There is no evidence that having kept them in the belly of the Guantanamo whale has made us any safer, but keeping them there has made enemies for us around the world. Guantanamo and Abu Ghraib prison and the Iraq war are the best recruiting tools Osama bin Laden could have ever wished for. And because we declared a "war" on terror and sent our troops into Iraq, we are a trillion dollars poorer and the world sees us as an imperial bully.

How did we create such a monster?

Terrorism existed long before 9-11. The Oklahoma City bomber Timothy McVeigh and the network of right-wing militias come to mind, as do the 1993 bombers of the World Trade Center. No "war" was declared on these terrorists. They were prosecuted under our criminal laws.

But after 9-11, terrorism was made into a military problem, a war problem, a problem that was beyond the law, rather than a criminal problem to be solved through existing legal channels.

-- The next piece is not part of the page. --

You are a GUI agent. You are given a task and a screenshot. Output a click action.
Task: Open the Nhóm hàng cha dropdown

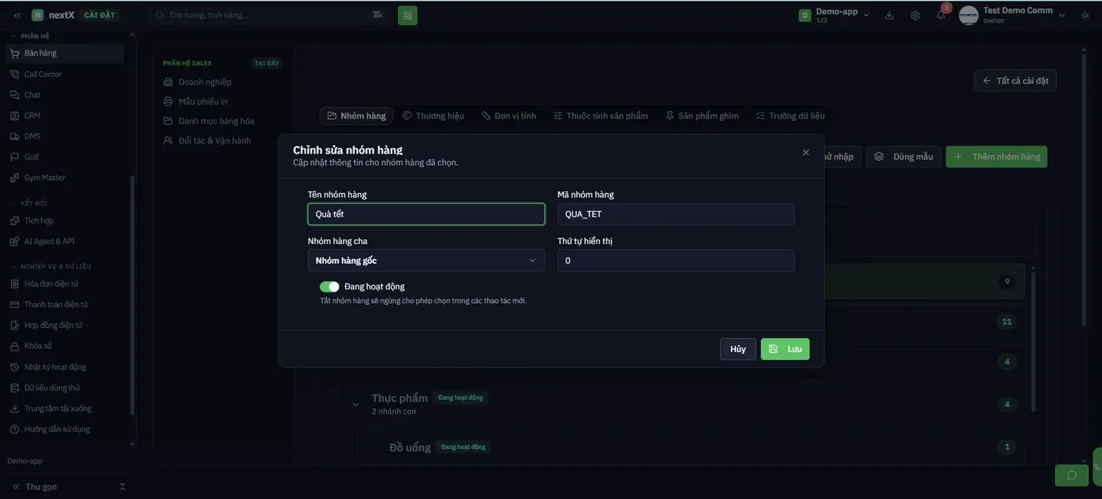pos(426,260)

Shortly after Defense Secretary Donald Rumsfeld left office he remarked that he thought it had been a mistake to have a "war" on terror because the real situation was not a war but a "conflict ... against a relatively small number of terribly dangerous and violent extremists."

It has been a costly error. We could have saved a trillion dollars and now be living in a safer world if he had realized this in 2001 and convinced George Bush of it.

The correct way, the sane way, the genuinely American way to deal with "a relatively small number of dangerous and violent extremists" is to prosecute them in court. Our courts convicted McVeigh and the World Trade Center bombers. Our FBI knows how to get confessions without using torture. The world admires our legal system. Going back to open and public trials for suspected terrorists will start us back on the road to reclaiming the respect of the world.